Background information
- Born: 12 September 1976
- Occupations: Musician, singer, songwriter
- Instruments: Vocals, guitar, bass
- Years active: 1993-
- Labels: 1g records, Sony Music Entertainment

= Róbert Bérczesi =

Róbert Bérczesi (born in 1976) is a Hungarian musician, best known as the lead singer and songwriter of the Hungarian cult band hiperkarma. Before hiperkarma, he won a Hungarian talent spotter (the Pepsi Generation Next at 1997) with his band called BlaBla, then as the winner of the talent spotter they could make their own studio album Kétségbeejtően átlagos with the Sony Music Entertainment label.

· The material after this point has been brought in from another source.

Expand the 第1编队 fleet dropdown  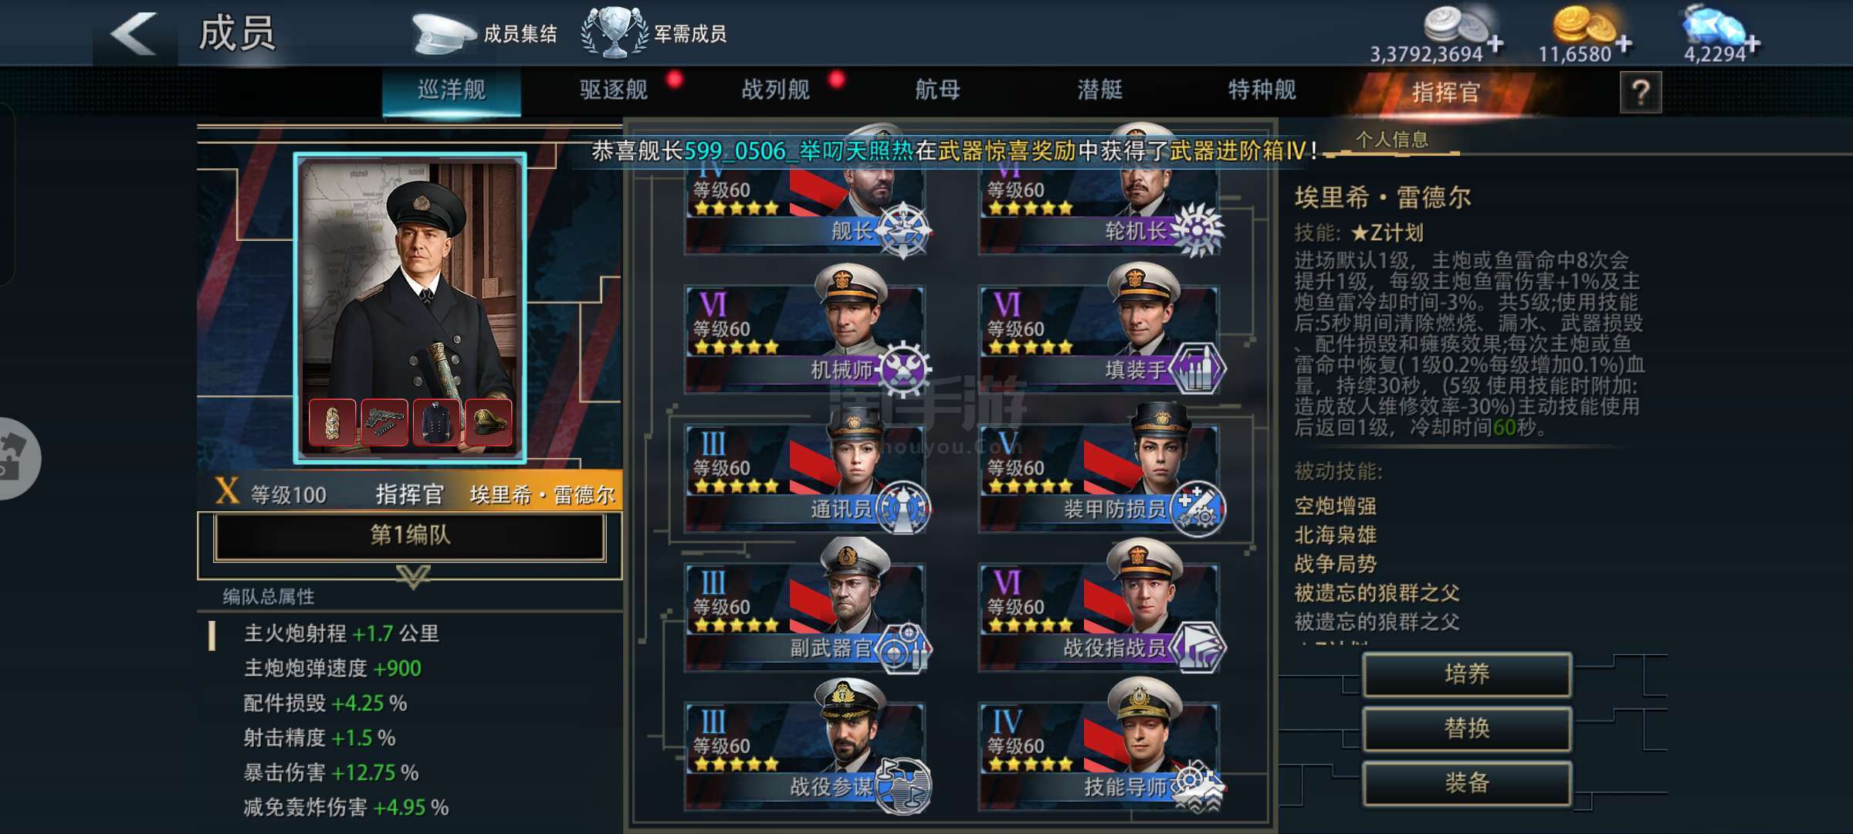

With hiperkarma, they only made two albums, hiperkarma (2000) and amondo (2003).
After hiperkarma he had two notable projects, Biorobot with the Hungarian songwriter András Nemes, and his solo project, Én meg az ének.

== Discography ==

BlaBla
- Izék (demo) (1996)
- Kétségbeejtően átlagos (1998)

Hiperkarma
- hiperkarma (2000)
- amondó (2003)
- konyharegény (2014)
- délibáb (2017)
- a napsütötte rész (2019)

- Exits Exist (2023)

Én meg az ének (solo project)
- Én meg az ének: Emléxel? (2011)

Biorobot
- BioRoBoT (2013)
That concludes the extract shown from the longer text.